**Your objective**
Every line from the one containing "How do I perform: Open the image" to the one containing "Click the 112.000" in the records below, both included, must be set down exactly, and no other line.

▶

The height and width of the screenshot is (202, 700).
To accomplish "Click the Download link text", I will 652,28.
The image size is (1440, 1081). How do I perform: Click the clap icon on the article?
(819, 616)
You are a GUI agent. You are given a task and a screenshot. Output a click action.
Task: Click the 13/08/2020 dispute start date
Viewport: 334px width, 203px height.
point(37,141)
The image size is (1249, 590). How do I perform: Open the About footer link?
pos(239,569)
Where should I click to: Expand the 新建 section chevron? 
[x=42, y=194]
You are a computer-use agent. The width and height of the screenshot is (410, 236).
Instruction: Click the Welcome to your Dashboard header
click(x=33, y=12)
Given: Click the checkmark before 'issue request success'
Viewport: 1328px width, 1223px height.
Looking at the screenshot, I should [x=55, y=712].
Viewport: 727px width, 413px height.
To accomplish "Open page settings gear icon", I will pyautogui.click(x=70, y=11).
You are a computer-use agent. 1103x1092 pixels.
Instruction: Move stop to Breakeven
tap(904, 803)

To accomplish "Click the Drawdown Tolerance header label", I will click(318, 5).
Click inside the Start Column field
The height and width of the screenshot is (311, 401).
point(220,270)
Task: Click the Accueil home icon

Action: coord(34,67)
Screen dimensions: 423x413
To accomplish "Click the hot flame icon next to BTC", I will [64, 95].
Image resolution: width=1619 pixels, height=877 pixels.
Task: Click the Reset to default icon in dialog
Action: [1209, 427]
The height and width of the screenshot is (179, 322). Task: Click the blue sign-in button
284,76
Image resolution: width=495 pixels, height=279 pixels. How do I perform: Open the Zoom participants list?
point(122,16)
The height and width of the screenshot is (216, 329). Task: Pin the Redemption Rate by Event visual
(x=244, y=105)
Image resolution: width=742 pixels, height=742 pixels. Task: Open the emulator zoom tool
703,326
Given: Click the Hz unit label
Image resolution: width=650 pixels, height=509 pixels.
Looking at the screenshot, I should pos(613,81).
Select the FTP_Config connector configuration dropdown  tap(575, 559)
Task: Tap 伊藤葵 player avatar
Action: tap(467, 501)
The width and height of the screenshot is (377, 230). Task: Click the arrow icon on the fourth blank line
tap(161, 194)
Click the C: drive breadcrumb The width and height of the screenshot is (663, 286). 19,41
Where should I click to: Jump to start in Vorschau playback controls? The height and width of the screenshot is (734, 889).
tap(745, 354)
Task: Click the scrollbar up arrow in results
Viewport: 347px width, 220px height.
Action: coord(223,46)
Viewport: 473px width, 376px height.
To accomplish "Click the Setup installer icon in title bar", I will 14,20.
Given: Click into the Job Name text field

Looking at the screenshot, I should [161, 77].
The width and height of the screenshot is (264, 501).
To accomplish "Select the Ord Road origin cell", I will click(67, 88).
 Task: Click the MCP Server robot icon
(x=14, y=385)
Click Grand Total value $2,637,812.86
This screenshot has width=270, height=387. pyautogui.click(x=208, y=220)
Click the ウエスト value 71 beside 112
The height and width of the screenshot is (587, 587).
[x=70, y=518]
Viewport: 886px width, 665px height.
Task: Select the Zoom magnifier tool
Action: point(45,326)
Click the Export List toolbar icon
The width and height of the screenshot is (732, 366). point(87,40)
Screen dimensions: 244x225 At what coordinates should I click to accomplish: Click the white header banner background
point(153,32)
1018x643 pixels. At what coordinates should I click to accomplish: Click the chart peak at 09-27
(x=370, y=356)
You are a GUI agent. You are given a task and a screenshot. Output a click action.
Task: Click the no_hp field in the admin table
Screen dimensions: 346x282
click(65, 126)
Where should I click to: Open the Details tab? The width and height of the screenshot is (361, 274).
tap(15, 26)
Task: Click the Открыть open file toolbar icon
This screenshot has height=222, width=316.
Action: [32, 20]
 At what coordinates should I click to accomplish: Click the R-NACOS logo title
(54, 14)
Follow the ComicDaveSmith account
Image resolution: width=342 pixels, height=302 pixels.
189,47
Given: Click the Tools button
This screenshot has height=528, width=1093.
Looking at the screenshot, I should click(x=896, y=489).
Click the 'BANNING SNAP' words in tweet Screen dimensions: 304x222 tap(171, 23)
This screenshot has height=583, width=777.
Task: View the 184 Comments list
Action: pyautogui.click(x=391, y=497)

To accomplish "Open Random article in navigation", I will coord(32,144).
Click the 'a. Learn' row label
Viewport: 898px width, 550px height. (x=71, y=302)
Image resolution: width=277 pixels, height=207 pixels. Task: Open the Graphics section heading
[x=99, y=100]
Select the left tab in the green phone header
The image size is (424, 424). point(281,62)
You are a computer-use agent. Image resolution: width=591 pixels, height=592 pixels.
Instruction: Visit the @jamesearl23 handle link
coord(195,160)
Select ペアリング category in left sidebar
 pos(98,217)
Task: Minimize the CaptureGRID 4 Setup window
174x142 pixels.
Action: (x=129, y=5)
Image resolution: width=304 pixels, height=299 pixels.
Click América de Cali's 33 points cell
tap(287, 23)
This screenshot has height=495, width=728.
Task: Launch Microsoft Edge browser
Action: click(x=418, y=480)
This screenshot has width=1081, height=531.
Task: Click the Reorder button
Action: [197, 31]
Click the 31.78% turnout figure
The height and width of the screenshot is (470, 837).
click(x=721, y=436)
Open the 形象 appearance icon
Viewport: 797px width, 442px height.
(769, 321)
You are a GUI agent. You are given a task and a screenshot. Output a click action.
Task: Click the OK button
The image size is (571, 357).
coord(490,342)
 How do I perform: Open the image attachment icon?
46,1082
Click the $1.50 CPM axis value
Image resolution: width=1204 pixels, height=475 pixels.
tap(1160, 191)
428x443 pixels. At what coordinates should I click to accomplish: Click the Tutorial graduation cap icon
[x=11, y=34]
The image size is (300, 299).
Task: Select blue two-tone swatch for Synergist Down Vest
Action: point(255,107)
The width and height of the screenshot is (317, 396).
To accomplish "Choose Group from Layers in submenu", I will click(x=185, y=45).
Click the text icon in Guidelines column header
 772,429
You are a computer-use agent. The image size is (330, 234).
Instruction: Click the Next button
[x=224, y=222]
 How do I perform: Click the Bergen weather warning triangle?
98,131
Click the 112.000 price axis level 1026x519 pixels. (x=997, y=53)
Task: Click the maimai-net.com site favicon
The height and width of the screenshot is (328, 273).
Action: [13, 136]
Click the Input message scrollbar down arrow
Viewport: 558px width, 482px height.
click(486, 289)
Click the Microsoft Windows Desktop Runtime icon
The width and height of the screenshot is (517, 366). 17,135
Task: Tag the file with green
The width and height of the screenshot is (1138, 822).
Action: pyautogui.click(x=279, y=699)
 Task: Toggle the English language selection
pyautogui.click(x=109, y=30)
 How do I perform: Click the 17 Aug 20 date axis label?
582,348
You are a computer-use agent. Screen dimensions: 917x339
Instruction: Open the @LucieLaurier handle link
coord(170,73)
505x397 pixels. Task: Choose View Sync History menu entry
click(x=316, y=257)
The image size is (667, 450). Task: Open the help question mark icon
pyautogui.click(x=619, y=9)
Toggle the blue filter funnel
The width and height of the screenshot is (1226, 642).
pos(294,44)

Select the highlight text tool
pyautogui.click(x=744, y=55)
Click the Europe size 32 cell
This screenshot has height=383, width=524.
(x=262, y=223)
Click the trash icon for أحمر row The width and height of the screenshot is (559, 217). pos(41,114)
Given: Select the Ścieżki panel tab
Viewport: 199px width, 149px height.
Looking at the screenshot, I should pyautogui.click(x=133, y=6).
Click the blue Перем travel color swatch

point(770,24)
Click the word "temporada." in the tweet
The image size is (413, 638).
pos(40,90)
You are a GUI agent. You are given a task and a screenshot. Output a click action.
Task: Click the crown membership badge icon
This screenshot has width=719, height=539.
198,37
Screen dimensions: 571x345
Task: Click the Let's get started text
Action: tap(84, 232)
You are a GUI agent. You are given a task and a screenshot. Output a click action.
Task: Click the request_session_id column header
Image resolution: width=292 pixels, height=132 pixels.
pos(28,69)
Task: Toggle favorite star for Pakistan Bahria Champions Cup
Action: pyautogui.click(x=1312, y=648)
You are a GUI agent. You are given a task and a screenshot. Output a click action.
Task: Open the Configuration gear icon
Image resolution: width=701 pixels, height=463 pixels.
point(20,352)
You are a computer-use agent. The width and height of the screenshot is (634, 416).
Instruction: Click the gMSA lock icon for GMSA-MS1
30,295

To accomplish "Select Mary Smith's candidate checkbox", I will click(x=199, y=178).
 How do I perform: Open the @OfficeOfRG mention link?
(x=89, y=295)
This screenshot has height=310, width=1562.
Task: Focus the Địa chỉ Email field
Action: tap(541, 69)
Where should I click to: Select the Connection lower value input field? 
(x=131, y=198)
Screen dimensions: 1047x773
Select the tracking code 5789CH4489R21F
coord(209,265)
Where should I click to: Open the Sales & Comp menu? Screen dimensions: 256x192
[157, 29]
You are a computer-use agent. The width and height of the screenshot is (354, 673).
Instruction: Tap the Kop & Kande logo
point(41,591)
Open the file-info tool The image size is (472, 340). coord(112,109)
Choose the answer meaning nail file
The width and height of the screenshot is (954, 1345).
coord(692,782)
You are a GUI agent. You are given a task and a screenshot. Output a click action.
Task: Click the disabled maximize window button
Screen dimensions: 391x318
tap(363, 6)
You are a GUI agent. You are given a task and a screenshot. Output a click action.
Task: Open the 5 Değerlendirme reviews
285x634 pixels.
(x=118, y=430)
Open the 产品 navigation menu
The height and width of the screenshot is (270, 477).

◀

**Written solution**
 How do I perform: Open the image attachment icon?
46,1082
Click the $1.50 CPM axis value
Image resolution: width=1204 pixels, height=475 pixels.
tap(1160, 191)
428x443 pixels. At what coordinates should I click to accomplish: Click the Tutorial graduation cap icon
[x=11, y=34]
The image size is (300, 299).
Task: Select blue two-tone swatch for Synergist Down Vest
Action: point(255,107)
The width and height of the screenshot is (317, 396).
To accomplish "Choose Group from Layers in submenu", I will click(x=185, y=45).
Click the text icon in Guidelines column header
 772,429
You are a computer-use agent. The image size is (330, 234).
Instruction: Click the Next button
[x=224, y=222]
 How do I perform: Click the Bergen weather warning triangle?
98,131
Click the 112.000 price axis level 1026x519 pixels. (x=997, y=53)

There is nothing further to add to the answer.